- [To do]: Rewrite everything from the first of the entries below down through the line containing "list is located at coordinates (368, 125).", replacing "particular" with "specific" and leaving all else unchanged.

★ ★ ★ ★ ★

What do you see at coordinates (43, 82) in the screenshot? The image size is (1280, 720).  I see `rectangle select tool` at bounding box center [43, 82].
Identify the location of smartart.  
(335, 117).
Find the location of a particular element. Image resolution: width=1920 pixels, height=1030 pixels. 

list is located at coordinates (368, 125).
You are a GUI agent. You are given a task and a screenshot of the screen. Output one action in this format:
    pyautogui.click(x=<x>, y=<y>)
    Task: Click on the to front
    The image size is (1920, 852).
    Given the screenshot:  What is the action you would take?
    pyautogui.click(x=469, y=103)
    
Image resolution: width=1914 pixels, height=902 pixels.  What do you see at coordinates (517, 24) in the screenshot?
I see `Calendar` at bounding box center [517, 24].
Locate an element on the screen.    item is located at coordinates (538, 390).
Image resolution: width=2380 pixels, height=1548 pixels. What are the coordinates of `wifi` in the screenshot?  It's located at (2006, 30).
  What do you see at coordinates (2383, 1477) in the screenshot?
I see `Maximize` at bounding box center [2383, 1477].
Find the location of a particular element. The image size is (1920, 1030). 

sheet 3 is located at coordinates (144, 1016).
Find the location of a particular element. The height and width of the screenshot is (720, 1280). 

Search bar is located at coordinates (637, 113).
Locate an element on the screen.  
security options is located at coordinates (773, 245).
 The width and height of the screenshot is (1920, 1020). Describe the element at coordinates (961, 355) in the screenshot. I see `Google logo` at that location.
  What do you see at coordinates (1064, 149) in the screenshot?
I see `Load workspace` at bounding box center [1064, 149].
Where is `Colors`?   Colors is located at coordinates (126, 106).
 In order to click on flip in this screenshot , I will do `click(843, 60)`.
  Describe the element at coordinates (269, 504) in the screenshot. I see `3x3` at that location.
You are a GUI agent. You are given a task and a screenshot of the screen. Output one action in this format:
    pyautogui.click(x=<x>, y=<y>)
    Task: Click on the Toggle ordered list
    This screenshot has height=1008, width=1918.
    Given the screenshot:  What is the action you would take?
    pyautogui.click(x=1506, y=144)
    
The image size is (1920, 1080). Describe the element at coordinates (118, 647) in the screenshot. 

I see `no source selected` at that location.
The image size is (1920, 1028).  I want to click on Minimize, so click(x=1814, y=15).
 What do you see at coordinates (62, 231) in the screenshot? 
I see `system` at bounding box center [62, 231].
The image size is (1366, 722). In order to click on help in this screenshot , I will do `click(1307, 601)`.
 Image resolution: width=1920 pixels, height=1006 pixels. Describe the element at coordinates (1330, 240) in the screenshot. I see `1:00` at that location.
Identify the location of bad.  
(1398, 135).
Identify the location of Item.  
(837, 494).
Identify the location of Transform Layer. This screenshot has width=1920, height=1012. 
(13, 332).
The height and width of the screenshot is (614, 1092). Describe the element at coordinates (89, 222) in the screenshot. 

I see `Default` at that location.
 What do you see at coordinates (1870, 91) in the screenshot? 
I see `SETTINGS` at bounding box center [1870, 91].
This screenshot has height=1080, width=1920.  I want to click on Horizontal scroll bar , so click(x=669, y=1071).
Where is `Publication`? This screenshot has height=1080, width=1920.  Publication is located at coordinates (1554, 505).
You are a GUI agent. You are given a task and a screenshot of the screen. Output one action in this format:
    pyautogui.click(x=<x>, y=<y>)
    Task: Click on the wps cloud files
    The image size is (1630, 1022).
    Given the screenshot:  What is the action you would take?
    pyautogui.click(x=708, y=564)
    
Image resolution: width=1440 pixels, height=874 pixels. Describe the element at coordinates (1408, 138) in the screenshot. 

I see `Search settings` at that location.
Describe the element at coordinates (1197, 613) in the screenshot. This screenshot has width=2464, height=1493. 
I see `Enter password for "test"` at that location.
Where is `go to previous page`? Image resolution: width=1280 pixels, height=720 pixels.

★ ★ ★ ★ ★

- [Expected answer]:
What do you see at coordinates (43, 82) in the screenshot? The image size is (1280, 720).  I see `rectangle select tool` at bounding box center [43, 82].
Identify the location of smartart.  
(335, 117).
Find the location of a specific element. Image resolution: width=1920 pixels, height=1030 pixels. 

list is located at coordinates (368, 125).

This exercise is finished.